**Task to complete**. Go to the line that contains "Click the undo arrow in quick toolbar" in the records below and repeat it, and each line after it, exactly through the end, omitting pictures.

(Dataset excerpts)
* * * * * * *

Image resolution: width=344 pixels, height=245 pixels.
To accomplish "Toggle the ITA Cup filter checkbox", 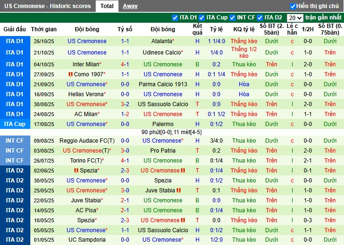I will (202, 18).
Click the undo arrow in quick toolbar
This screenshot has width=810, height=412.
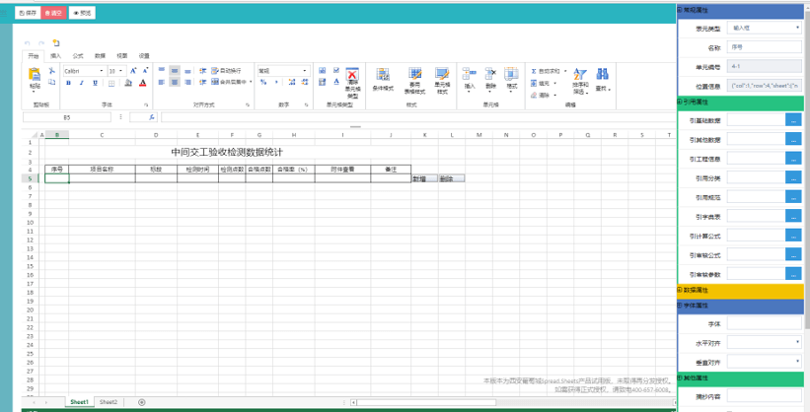[28, 43]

* * * * * * *

**Response**.
Click the undo arrow in quick toolbar
This screenshot has width=810, height=412.
[28, 43]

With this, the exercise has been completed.